18e May 1774
Quelque chose qui soit arrivée, et qui arrive, je ne veux pas mourir sans avoir la consolation d’avoir revu mes anges.
Il n’y a que ma malheureuse santé qui puisse m’empêcher de faire un petit tour à Paris. Je n’ai affaire à aucun secrétaire d’état. Je ne suis point de l’ancien parlement. Il y avait une petite tracasserie entre le défunt et moy, tracasserie ignorée de la plus grande partie du public, tracasserie verbale, tracasserie qui ne laisse nulle trace après elle. Il me parait que je suis un malade qui peut prendre l’air partout sans ordonance des médecins.
Cependant je voudrais que la chose fût très secrète. Je pense qu’il est aisé de se cacher dans la foule. Il y aura tant de grandes cérémonies, tant de grandes tracasseries que personne ne s’avisera de songer à la mienne.
En un mot il serait trop ridicule que Jean Jaques le génevois eût la permission de se promener dans la cour de l’archevêché, que Freron pût aller voir jouer l’Ecossaise, et moy que je ne pusse aller ni à la messe ni aux spectacles dans la ville où je suis né.
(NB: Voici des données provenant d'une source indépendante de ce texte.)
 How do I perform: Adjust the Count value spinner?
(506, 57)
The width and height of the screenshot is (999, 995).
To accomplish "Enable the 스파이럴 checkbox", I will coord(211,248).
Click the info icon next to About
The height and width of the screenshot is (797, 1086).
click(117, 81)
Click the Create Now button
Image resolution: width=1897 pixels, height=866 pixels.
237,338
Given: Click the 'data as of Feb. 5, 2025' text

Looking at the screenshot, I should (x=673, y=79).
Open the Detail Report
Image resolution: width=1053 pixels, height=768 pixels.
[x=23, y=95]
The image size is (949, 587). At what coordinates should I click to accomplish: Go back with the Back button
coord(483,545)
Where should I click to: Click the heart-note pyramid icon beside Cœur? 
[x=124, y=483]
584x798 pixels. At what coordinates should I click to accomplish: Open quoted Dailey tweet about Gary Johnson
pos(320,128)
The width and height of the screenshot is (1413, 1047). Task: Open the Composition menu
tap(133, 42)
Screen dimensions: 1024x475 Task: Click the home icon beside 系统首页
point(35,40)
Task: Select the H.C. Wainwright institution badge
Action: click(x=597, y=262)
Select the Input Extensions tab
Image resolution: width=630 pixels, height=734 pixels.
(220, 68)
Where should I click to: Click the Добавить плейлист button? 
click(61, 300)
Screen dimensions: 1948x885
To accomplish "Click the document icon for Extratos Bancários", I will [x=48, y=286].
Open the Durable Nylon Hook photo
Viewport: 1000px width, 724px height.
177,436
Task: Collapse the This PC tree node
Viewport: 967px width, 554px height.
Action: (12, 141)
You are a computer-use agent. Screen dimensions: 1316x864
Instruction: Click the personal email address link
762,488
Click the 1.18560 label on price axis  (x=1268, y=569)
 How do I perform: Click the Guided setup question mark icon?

Tout ce qui me fâche c’est l’injustice de celui qui règne à Chantelou, et qui doit régner bientôt dans Versailles. Non seulement je ne lui ai jamais manqué, mais j’ay toujours été pénétré pour lui de la reconnaissance la plus inaltérable. Devait-il me savoir mauvais gré d’avoir haï cordialement les assassins du chevalier de la Barre et les ennemis de la couronne? Cette injustice encor une fois me désespère. J’ay quatrevingt ans mais je suis avec mr de Chantelou comme un amant de dix huit ans quitté pas sa maitresse.
Quand vous jugerés à propos mon cher ange d’engager de forcer votre ami et votre voisin M. de Pralin à représenter mon innocence, vous me rendrez la vie.
Je ne vous parle point de bruits qu’on fait déjà courir, de l’ancien parlement qu’on rapelle, de Monsieur le chancelier qu’on renvoye. Je n’en crois pas un mot; tout ce que je sçais c’est que je suis dévôt à mes anges.